Word and element pointing entries:

== == ==

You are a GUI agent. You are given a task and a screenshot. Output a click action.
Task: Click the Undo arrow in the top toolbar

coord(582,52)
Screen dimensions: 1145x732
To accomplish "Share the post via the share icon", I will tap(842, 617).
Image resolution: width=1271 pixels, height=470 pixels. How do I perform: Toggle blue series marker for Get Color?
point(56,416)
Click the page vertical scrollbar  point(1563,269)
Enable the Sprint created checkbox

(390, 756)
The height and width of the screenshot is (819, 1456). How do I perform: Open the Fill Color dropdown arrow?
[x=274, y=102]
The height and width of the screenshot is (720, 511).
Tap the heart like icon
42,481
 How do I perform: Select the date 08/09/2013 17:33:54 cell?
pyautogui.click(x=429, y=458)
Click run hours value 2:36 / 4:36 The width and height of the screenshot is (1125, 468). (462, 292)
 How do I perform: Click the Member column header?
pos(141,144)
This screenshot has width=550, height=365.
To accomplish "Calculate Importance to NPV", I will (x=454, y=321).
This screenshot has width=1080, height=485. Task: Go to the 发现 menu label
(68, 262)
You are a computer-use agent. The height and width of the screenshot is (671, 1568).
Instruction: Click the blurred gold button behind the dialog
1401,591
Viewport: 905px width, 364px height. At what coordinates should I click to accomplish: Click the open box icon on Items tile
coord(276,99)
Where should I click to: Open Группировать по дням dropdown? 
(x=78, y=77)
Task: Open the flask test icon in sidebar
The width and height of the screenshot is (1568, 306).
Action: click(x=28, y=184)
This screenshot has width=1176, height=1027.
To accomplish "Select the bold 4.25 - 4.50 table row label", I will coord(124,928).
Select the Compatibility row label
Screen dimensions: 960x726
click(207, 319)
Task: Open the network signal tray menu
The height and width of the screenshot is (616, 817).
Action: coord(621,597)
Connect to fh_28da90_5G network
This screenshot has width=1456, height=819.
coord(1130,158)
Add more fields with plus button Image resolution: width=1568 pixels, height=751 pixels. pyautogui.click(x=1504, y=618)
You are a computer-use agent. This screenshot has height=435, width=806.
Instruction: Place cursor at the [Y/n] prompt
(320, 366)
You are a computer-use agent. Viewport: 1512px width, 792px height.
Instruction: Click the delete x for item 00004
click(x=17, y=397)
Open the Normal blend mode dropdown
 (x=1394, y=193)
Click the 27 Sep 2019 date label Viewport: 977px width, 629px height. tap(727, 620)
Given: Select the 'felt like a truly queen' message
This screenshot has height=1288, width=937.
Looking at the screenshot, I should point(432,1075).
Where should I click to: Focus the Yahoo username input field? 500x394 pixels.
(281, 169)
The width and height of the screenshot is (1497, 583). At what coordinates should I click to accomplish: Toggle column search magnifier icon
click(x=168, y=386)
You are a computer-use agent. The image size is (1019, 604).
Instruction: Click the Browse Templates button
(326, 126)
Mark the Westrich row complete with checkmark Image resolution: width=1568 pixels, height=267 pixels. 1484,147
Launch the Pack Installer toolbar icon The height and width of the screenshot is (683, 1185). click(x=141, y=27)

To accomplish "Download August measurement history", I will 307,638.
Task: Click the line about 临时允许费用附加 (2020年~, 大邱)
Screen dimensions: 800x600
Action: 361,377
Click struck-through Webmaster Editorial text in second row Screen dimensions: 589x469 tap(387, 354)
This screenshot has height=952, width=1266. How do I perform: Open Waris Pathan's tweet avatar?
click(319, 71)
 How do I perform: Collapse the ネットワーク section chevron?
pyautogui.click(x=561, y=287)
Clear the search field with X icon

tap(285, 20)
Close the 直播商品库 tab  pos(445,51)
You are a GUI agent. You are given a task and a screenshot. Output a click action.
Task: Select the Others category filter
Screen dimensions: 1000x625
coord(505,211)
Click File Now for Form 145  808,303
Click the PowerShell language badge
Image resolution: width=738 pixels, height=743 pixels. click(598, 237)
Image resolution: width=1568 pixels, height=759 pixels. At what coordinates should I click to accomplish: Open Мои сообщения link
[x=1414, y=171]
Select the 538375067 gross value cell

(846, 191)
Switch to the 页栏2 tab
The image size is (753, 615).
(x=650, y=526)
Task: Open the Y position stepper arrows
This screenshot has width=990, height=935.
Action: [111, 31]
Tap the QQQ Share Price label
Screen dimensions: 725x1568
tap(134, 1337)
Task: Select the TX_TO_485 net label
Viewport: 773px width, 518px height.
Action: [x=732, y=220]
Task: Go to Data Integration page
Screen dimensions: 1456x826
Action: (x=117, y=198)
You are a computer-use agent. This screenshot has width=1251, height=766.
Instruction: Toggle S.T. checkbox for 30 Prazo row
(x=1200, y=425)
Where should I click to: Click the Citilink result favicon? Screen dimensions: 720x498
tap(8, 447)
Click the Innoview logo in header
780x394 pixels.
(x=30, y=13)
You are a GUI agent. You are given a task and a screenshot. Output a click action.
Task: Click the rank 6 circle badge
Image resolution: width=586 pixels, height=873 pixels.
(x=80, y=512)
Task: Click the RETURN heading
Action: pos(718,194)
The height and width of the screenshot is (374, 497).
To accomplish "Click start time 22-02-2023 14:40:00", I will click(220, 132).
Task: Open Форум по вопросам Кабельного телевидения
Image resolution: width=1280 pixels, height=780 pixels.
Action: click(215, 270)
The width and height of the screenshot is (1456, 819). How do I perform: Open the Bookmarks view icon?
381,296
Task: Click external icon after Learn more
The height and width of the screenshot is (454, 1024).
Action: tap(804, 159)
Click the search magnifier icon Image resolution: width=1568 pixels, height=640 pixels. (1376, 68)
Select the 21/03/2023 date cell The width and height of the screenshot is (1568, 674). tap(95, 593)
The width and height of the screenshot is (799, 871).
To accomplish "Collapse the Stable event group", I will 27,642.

== == ==

- **Set task**
Give these lines as a numbered list, leaving out the blank lines.

- **Written solution**
1. You are a GUI agent. You are given a task and a screenshot. Output a click action.
2. Task: Click the Undo arrow in the top toolbar
3. coord(582,52)
4. Screen dimensions: 1145x732
5. To accomplish "Share the post via the share icon", I will tap(842, 617).
6. Image resolution: width=1271 pixels, height=470 pixels. How do I perform: Toggle blue series marker for Get Color?
7. point(56,416)
8. Click the page vertical scrollbar  point(1563,269)
9. Enable the Sprint created checkbox
10. (390, 756)
11. The height and width of the screenshot is (819, 1456). How do I perform: Open the Fill Color dropdown arrow?
12. [x=274, y=102]
13. The height and width of the screenshot is (720, 511).
14. Tap the heart like icon
15. 42,481
16.  How do I perform: Select the date 08/09/2013 17:33:54 cell?
17. pyautogui.click(x=429, y=458)
18. Click run hours value 2:36 / 4:36 The width and height of the screenshot is (1125, 468). (462, 292)
19.  How do I perform: Click the Member column header?
20. pos(141,144)
21. This screenshot has width=550, height=365.
22. To accomplish "Calculate Importance to NPV", I will (x=454, y=321).
23. This screenshot has width=1080, height=485. Task: Go to the 发现 menu label
24. (68, 262)
25. You are a computer-use agent. The height and width of the screenshot is (671, 1568).
26. Instruction: Click the blurred gold button behind the dialog
27. 1401,591
28. Viewport: 905px width, 364px height. At what coordinates should I click to accomplish: Click the open box icon on Items tile
29. coord(276,99)
30. Where should I click to: Open Группировать по дням dropdown? 
31. (x=78, y=77)
32. Task: Open the flask test icon in sidebar
33. The width and height of the screenshot is (1568, 306).
34. Action: click(x=28, y=184)
35. This screenshot has width=1176, height=1027.
36. To accomplish "Select the bold 4.25 - 4.50 table row label", I will coord(124,928).
37. Select the Compatibility row label
38. Screen dimensions: 960x726
39. click(207, 319)
40. Task: Open the network signal tray menu
41. The height and width of the screenshot is (616, 817).
42. Action: coord(621,597)
43. Connect to fh_28da90_5G network
44. This screenshot has width=1456, height=819.
45. coord(1130,158)
46. Add more fields with plus button Image resolution: width=1568 pixels, height=751 pixels. pyautogui.click(x=1504, y=618)
47. You are a computer-use agent. This screenshot has height=435, width=806.
48. Instruction: Place cursor at the [Y/n] prompt
49. (320, 366)
50. You are a computer-use agent. Viewport: 1512px width, 792px height.
51. Instruction: Click the delete x for item 00004
52. click(x=17, y=397)
53. Open the Normal blend mode dropdown
54.  (x=1394, y=193)
55. Click the 27 Sep 2019 date label Viewport: 977px width, 629px height. tap(727, 620)
56. Given: Select the 'felt like a truly queen' message
57. This screenshot has height=1288, width=937.
58. Looking at the screenshot, I should point(432,1075).
59. Where should I click to: Focus the Yahoo username input field? 500x394 pixels.
60. (281, 169)
61. The width and height of the screenshot is (1497, 583). At what coordinates should I click to accomplish: Toggle column search magnifier icon
62. click(x=168, y=386)
63. You are a computer-use agent. The image size is (1019, 604).
64. Instruction: Click the Browse Templates button
65. (326, 126)
66. Mark the Westrich row complete with checkmark Image resolution: width=1568 pixels, height=267 pixels. 1484,147
67. Launch the Pack Installer toolbar icon The height and width of the screenshot is (683, 1185). click(x=141, y=27)
68. To accomplish "Download August measurement history", I will 307,638.
69. Task: Click the line about 临时允许费用附加 (2020年~, 大邱)
70. Screen dimensions: 800x600
71. Action: 361,377
72. Click struck-through Webmaster Editorial text in second row Screen dimensions: 589x469 tap(387, 354)
73. This screenshot has height=952, width=1266. How do I perform: Open Waris Pathan's tweet avatar?
74. click(319, 71)
75.  How do I perform: Collapse the ネットワーク section chevron?
76. pyautogui.click(x=561, y=287)
77. Clear the search field with X icon
78. tap(285, 20)
79. Close the 直播商品库 tab  pos(445,51)
80. You are a GUI agent. You are given a task and a screenshot. Output a click action.
81. Task: Select the Others category filter
82. Screen dimensions: 1000x625
83. coord(505,211)
84. Click File Now for Form 145  808,303
85. Click the PowerShell language badge
86. Image resolution: width=738 pixels, height=743 pixels. click(598, 237)
87. Image resolution: width=1568 pixels, height=759 pixels. At what coordinates should I click to accomplish: Open Мои сообщения link
88. [x=1414, y=171]
89. Select the 538375067 gross value cell
90. (846, 191)
91. Switch to the 页栏2 tab
92. The image size is (753, 615).
93. (x=650, y=526)
94. Task: Open the Y position stepper arrows
95. This screenshot has width=990, height=935.
96. Action: [111, 31]
97. Tap the QQQ Share Price label
98. Screen dimensions: 725x1568
99. tap(134, 1337)
100. Task: Select the TX_TO_485 net label
101. Viewport: 773px width, 518px height.
102. Action: [x=732, y=220]
103. Task: Go to Data Integration page
104. Screen dimensions: 1456x826
105. Action: (x=117, y=198)
106. You are a computer-use agent. This screenshot has width=1251, height=766.
107. Instruction: Toggle S.T. checkbox for 30 Prazo row
108. (x=1200, y=425)
109. Where should I click to: Click the Citilink result favicon? Screen dimensions: 720x498
110. tap(8, 447)
111. Click the Innoview logo in header
112. 780x394 pixels.
113. (x=30, y=13)
114. You are a GUI agent. You are given a task and a screenshot. Output a click action.
115. Task: Click the rank 6 circle badge
116. Image resolution: width=586 pixels, height=873 pixels.
117. (x=80, y=512)
118. Task: Click the RETURN heading
119. Action: pos(718,194)
120. The height and width of the screenshot is (374, 497).
121. To accomplish "Click start time 22-02-2023 14:40:00", I will click(220, 132).
122. Task: Open Форум по вопросам Кабельного телевидения
123. Image resolution: width=1280 pixels, height=780 pixels.
124. Action: click(215, 270)
125. The width and height of the screenshot is (1456, 819). How do I perform: Open the Bookmarks view icon?
126. 381,296
127. Task: Click external icon after Learn more
128. The height and width of the screenshot is (454, 1024).
129. Action: tap(804, 159)
130. Click the search magnifier icon Image resolution: width=1568 pixels, height=640 pixels. (1376, 68)
131. Select the 21/03/2023 date cell The width and height of the screenshot is (1568, 674). tap(95, 593)
132. The width and height of the screenshot is (799, 871).
133. To accomplish "Collapse the Stable event group", I will 27,642.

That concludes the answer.